Data excerpts below:
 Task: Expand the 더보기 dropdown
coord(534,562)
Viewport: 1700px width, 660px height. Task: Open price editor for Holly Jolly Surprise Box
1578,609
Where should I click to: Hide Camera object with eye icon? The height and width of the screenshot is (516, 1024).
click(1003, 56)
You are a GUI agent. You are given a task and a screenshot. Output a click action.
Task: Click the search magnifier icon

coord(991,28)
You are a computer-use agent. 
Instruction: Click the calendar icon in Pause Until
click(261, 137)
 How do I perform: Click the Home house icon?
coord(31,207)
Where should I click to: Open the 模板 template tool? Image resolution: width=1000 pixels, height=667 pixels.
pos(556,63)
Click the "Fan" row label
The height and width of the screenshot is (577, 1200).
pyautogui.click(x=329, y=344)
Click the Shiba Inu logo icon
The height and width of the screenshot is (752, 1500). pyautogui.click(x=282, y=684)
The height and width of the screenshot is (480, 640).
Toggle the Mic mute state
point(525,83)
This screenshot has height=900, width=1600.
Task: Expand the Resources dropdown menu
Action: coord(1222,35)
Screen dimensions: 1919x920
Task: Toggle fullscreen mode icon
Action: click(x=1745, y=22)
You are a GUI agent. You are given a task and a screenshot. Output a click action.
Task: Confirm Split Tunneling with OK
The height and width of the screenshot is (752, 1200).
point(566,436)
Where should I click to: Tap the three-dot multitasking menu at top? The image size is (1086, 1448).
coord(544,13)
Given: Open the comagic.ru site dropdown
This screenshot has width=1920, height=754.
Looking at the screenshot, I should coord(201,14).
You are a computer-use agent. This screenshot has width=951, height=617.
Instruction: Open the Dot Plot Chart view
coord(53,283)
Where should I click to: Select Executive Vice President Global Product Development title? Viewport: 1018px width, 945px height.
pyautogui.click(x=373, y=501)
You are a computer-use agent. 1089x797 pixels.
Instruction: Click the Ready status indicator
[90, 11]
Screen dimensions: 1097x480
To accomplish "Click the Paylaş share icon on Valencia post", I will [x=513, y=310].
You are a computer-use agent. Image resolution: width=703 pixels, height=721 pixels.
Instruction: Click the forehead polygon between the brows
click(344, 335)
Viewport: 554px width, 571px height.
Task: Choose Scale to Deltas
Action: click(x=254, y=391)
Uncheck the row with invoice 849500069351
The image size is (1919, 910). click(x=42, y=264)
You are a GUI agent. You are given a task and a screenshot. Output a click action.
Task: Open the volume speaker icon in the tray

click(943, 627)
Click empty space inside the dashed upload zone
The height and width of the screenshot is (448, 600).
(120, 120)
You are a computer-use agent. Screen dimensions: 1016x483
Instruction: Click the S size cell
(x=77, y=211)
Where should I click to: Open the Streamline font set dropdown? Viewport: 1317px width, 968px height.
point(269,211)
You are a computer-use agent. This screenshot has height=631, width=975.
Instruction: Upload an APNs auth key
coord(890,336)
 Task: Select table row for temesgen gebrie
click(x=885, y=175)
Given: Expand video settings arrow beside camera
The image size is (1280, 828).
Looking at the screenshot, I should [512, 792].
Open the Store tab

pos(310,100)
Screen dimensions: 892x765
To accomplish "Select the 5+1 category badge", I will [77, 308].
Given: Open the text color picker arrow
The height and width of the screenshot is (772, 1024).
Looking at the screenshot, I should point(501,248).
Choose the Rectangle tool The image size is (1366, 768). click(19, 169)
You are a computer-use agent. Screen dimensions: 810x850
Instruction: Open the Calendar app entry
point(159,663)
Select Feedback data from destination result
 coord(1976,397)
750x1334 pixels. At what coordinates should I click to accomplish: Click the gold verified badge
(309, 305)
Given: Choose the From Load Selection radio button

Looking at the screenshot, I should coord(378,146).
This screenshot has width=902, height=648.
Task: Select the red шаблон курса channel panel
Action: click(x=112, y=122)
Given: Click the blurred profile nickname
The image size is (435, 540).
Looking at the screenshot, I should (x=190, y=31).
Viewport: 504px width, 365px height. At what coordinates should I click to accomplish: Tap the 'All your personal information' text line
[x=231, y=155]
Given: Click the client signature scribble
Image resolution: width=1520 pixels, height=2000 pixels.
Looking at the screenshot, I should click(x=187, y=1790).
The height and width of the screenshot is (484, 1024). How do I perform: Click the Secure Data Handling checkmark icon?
End of Data excerpts.
### What the task requires
Pull each line holding "will" out of the listing.

### Finished task
To accomplish "Click the Paylaş share icon on Valencia post", I will [x=513, y=310].
To accomplish "Select the 5+1 category badge", I will [77, 308].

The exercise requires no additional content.